Des propositions pertinentes et inattendues
Certaines innovations proposées par les employés ont été plus conséquentes. Ainsi, l’une des agences de Shanghai était située dans un centre commercial. Lors d’un peloton, les employés ont demandé à Jungkiu s’ils pouvaient adopter les horaires d’ouverture et de fermeture du centre (plutôt que de rester calqué sur celles prévues pour toutes les agences). L’équipe voulait tester l’ouverture de l’agence durant les week-ends. Au bout d’à peine quelques mois, les revenus générés le week-end par l’agence ont dépassé l’ensemble de ceux du reste de la semaine. Cette idée, Jungkiu ne l’avait même pas envisagée. Ces expérimentations ont payé en termes de performance pour l’entreprise. La satisfaction client a crû de 54 % durant les deux années de leadership par l’humilité de Jungkiu, tandis que les plaintes, elles, diminuaient de 29 %. Dans le même temps, le taux de départ des employés, jusque-là l’un des plus élevés de toutes les banques étrangères implantées en Chine, est tombé à l’un des niveaux les plus faibles parmi ces banques.
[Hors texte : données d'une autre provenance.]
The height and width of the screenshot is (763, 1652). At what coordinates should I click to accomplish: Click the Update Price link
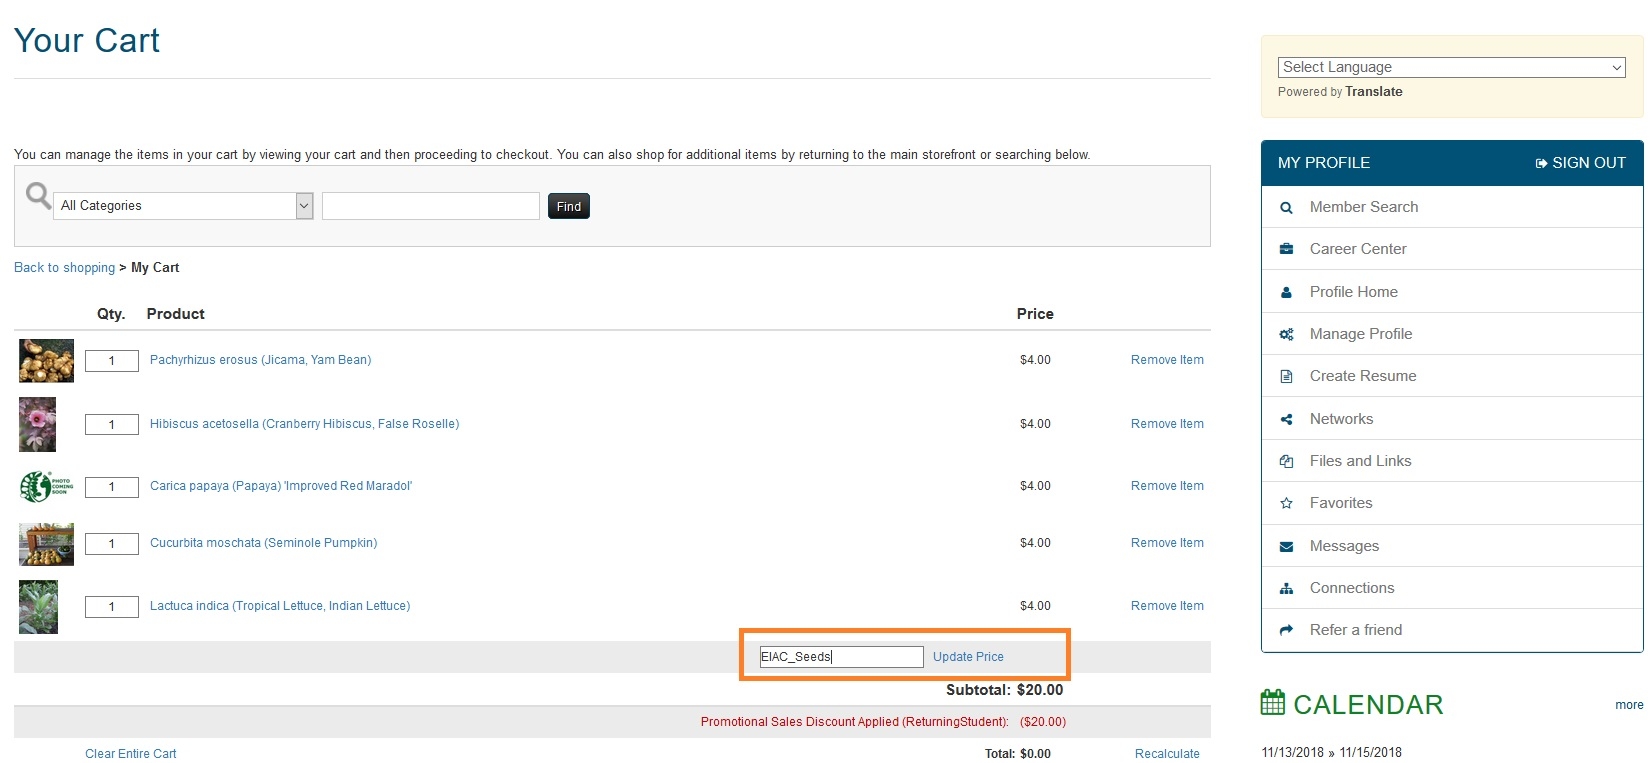coord(967,657)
Souvent, les leaders ne perçoivent pas la vraie valeur de ceux dont ils ont la charge, surtout des travailleurs au bas de l’échelle hiérarchique. Mais quand ils sont humbles, respectueux et qu’ils proposent leur aide aux employés pour faire progresser l’entreprise, les résultats peuvent être spectaculaires. Peut-être plus important encore, les leaders-serviteurs se conduisent alors comme de meilleurs êtres humains.